Pietro fu dal 14 marzo 1852 ‘superiore’ dei Fratelli e in tale qualità rimase fino alla morte. Le condizioni di salute di Fratel Pietro, però non erano buone, fin dal 1843 soffriva per una grave forma di malattia polmonare e dal 1857 ogni inverno non riusciva più a visitare i fratelli residenti fuori Coblenza, per questo dovette scrivere sette Lettere Circolari, che abbinate ad un Testamento Spirituale, egli cercò di trasfondere con questi scritti nei Fratelli, il suo spirito contemplativo, perché era convinto che non si possa compiere un efficace apostolato senza santità.
Nelle prime ore del 21 dicembre 1860 si spense santamente a Coblenza; una grande folla partecipò ai suoi funerali: l’imperatrice Augusta fece sistemare sulla tomba dell’ex umile spazzacamino, una grande croce di pietra.
Il 27 luglio 1928 i suoi resti furono traslati a Treviri, nella Cappella di Maria Ausiliatrice; fu beatificato da papa Giovanni Paolo II il 23 giugno 1985.



Stellina788
00lunedì 21 dicembre 2009 10:40

San Temistocle di Licia Martire

21 dicembre

Patronato: Pastori

Etimologia: Temistocle = glorioso per la giustizia, dal greco

Emblema: Palma

Martirologio Romano: In Licia, nell’odierna Turchia, san Temistocle, martire, che si racconta si sia offerto, sotto l’imperatore Decio, al posto di san Dioscoro, ricercato per essere messo a morte, e, torturato sul cavalletto, trascinato per le vie e fustigato, abbia conseguito la corona del martirio.
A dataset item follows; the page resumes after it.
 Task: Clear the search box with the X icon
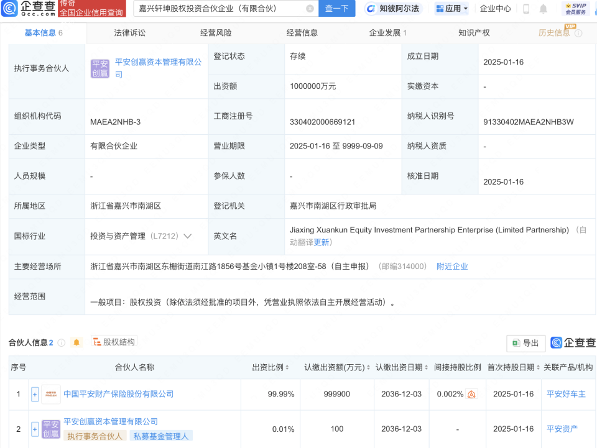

La passio cioè la vita del Santo è tuttora conservata in greco e fino ad oggi è inedita, il martirio ci è noto soltanto grazie alla notizia che gli dedicano i Sinassari bizantini al 21 dicembre.
Temistocle era originario di Mira in Licia, al tempo dell’imperatore romano Decio (249-251), si era scatenata la persecuzione contro i cristiani e il Prefetto o Governatore della Provincia, eseguendo i decreti imperiali, fece ricercare il noto cristiano Dioscoride che si nascondeva su di un monte, precisamente nelle vicinanze del luogo ove Temistocle, che era pastore, pascolava le sue pecore.
Gli inviati del Governatore, incontratolo, lo interrogarono a proposito del fuggiasco, ma Temistocle rifiutò di denunciarlo e inattesamente si dichiarò egli stesso cristiano. Subito arrestato fù portato alla presenza del governatore Asclepio, che lo interrogò e avuta la conferma della sua fede lo condannò a morte, che avvenne tra molti e successivi tormenti.
Il culto di Temistocle sembra non abbia superato le frontiere della Chiesa bizantina, e quando fù riformato il Martirologio Romano da Cesare Baronio nel 1588-1607 non essendoci notizie in merito (come si è detto è tutto conservato in greco) non fù inserito nell’elenco dei martiri conosciuti.